Hoffnung gibt es auch in Bezug auf Morbus Parkinson – auf dem Globus sind Schätzungen zu folge zwischen 7 Millionen und 10 Millionen Menschen betroffen. In alternden Gesellschaften wird die Zahl der Fälle wohl weiter steigen – mit zunehmenden Lebensjahren erhöht sich das Risiko für die neurodegenerative Erkrankung. In Entwicklung ist unter anderem eine neuartige Stammzelltherapie: Aus menschlichen, embryonalen Stammzellen sollen bestimmte Nervenzellen gezüchtet werden, um sie ins Gehirn von Parkinson-Betroffenen zu transplantieren – wo sie die Zellen, die im Zuge der Erkrankung bereits abgestorben sind, ersetzen. Soweit der Plan: Die Phase-I-Studie richtet sich an 50- bis 75-Jährige, die an „moderaten“ Parkinson leiden. Vorläufige Ergebnisse werden Ende des Jahres erwartet.

Onkologie im Fokus der Forschung

Auch 2024 wird ein Fokus der Forschung auf Krebs liegen – es ist schließlich noch immer die zweithäufigste Todesursache weltweit. Gearbeitet wird unter anderem an neuen Möglichkeiten der Immunonkologie: 13 Jahre sind seit der Einführung eines ersten Vertreters der Immunonkologika vergangen. Inzwischen sind diese Arzneimittel – die nicht direkt die Krebszellen angreifen, sondern dem körpereigenen Immunsystem helfen, selbst aktiv zu werden – aus der Therapie von immer mehr Tumorarten nicht mehr wegzudenken. Große Fortschritte konnten etwa beim schwarzen Melanom erzielt werden (s. Pharma Fakten).
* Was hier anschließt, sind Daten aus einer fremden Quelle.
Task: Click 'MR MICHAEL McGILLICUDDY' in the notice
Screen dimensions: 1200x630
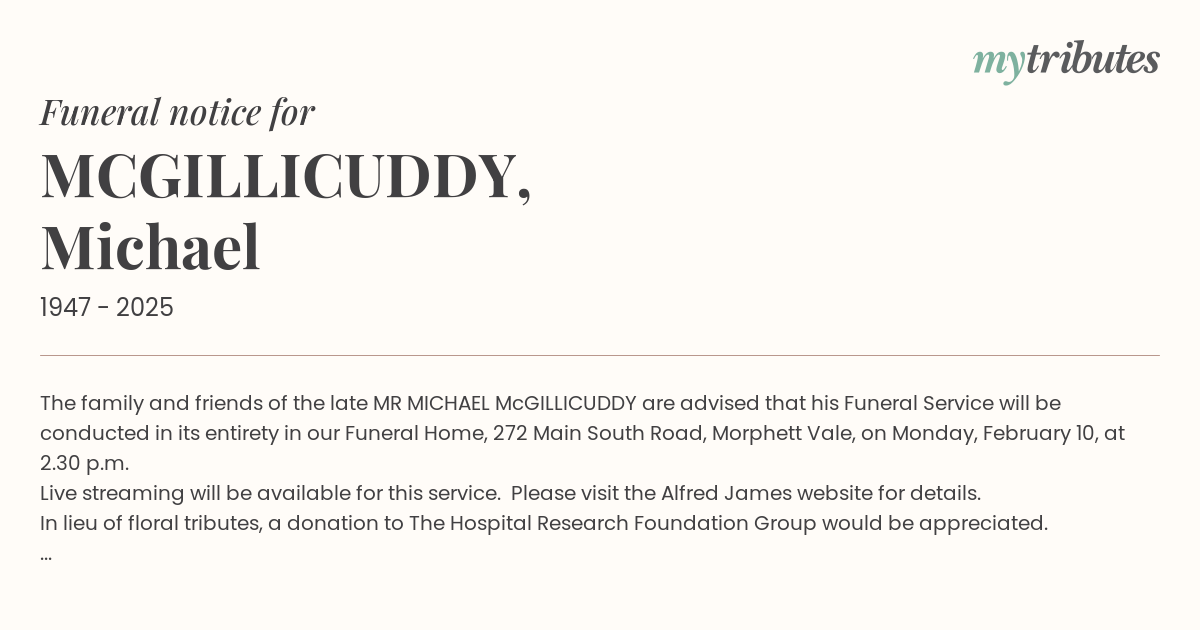Action: (505, 404)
Es gibt berechtigte Hoffnung, dass irgendwann eine Heilung auch für Menschen mit fortgeschrittenem Hautkrebs möglich ist: Dazu gilt es, neue Behandlungsansätze zu entwickeln und verfügbare Optionen wie die der Immunonkologie zu optimieren – etwa indem verstärkt mehrere Wirkstoffe in Kombination zum Einsatz kommen. Studien laufen.
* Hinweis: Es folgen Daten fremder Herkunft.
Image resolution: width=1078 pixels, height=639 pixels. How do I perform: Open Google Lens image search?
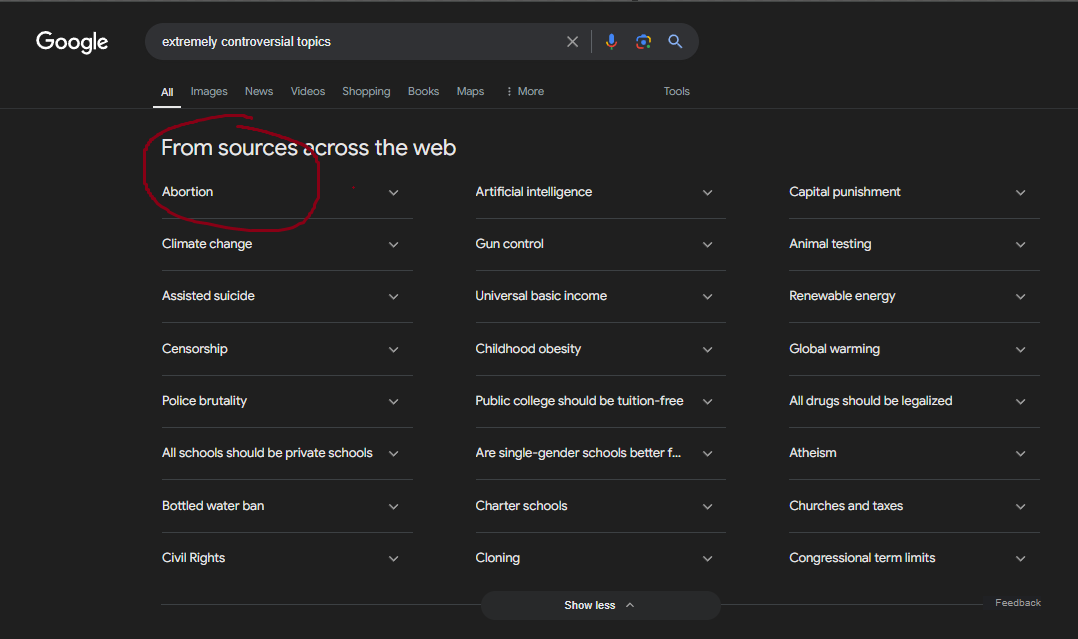point(643,42)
Das Qualitaetskontrolllabor fuer hochreine Loesungsmittel bei Merck ueberprueft die Qualitaet der Loesungsmittel fuer die Anwendung in Forschungslaboren oder der Pharmaindustrie: Gas-Chromatograph fuer die Reinheitsbestimmung der Lösungsmittel. ©seppspiegl

Neben der Immunonkologie spielen zielgerichtete Medikamente eine immer größere Rolle: Darunter sind Antikörper-Wirkstoff-Konjugate (ADCs) – sie binden spezifisch an bestimmte Strukturen auf Krebszellen und schleusen so einen Wirkstoff in eben diese Krebszellen ein, um ihn dort ganz gezielt freizulassen. Unter anderem läuft noch bis Februar 2024 eine Phase-III-Studie, die den Einsatz eines ADCs bei Menschen mit fortgeschrittenem HER2-positiven Brustkrebs untersucht – darunter sind Frauen, bei denen bereits Hirnmetastasen entstanden sind. „Meine Hoffnung ist, dass solche Studien dazu beitragen, dass Patienten mit Hirnmetastasen verstärkt in klinischen Prüfungen berücksichtigt werden“, sagt Onkologin Nancy Lin (MA, USA).

Forschung schafft Fortschritt

2024 wird spannend. Eine Therapie per App für Mütter mit Depressionen rund um die Geburt herum? Wird untersucht. Künstliche Intelligenz zur Unterstützung in der Notaufnahme? Vielleicht bald keine Zukunftsmusik mehr. mRNA-Impfstoffe sind Gegenstand der Forschung bei immer mehr Erkrankungen. Und auf dem Vormarsch sind auch Gentherapien – etwa per „Genschere“ CRISPR/Cas. Erfolgsgarantie? Die gibt es in der Forschung nicht. Doch ohne Forschung gibt es keinen medizinischen Fortschritt – das jedenfalls ist garantiert.